Consequently, these networks have been trained to utilize the 3D positions of the 21 triangulated video key points to predict the 3D positions of the 57 anatomical markers. This expanded set of anatomical markers aligns with those commonly used in marker-based motion capture systems, forming a robust foundation for determining accurate 3D joint kinematics. The adoption of LSTM networks in this context holds promise due to their ability to effectively process time series data. Utilizing LSTM networks is anticipated to significantly enhance the temporal consistency of predicted marker locations, resulting in bolstered accuracy and reliability of the obtained kinematic information.

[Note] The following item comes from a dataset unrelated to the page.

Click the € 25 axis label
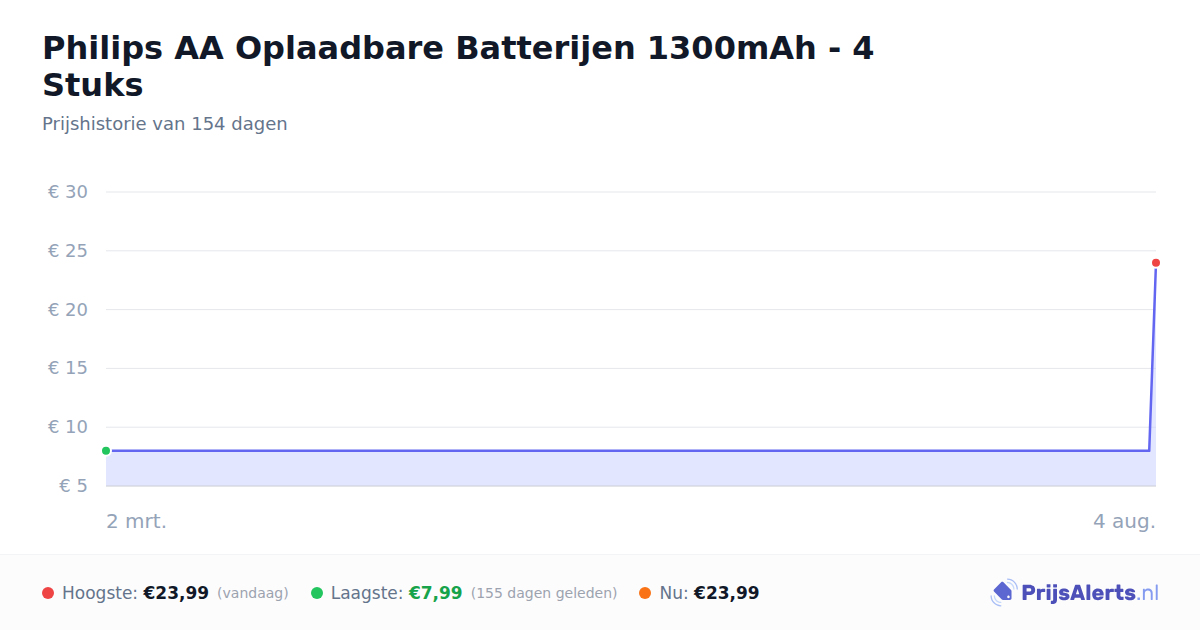Screen dimensions: 1200x630 [x=68, y=251]
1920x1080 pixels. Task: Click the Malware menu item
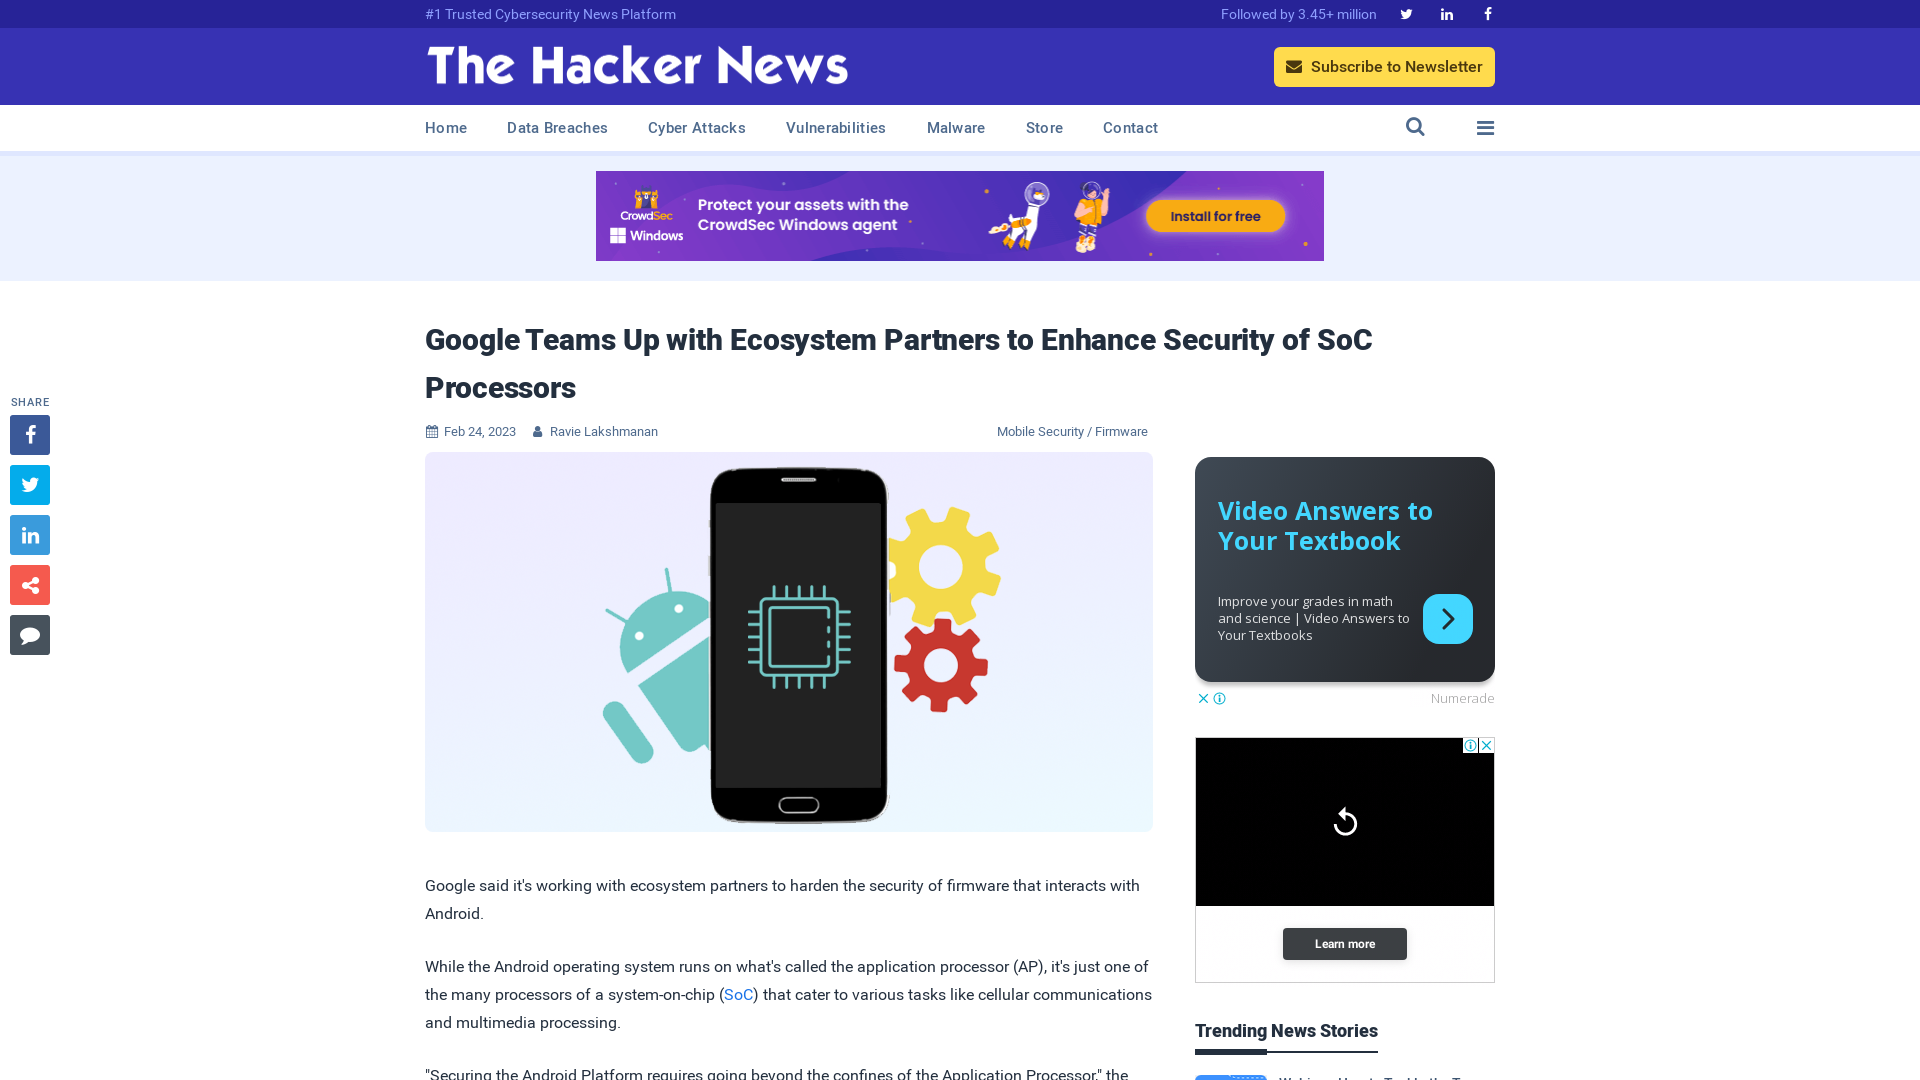(x=956, y=128)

Given that most pose estimation algorithms identify key points frame-by-frame, resulting 3D key points’ trajectories often exhibit physical unrealism, especially in the presence of misidentified or occluded key points. This poses a significant challenge for biomechanical analysis relying on triangulated 3D key points positions from video data. To overcome these limitations, the study employed a Butterworth filter utilizing the 3D coordinates. Specifically, a fourth-order low-pass Butterworth filter with a cutoff frequency of 6 Hz and zero latency was selected.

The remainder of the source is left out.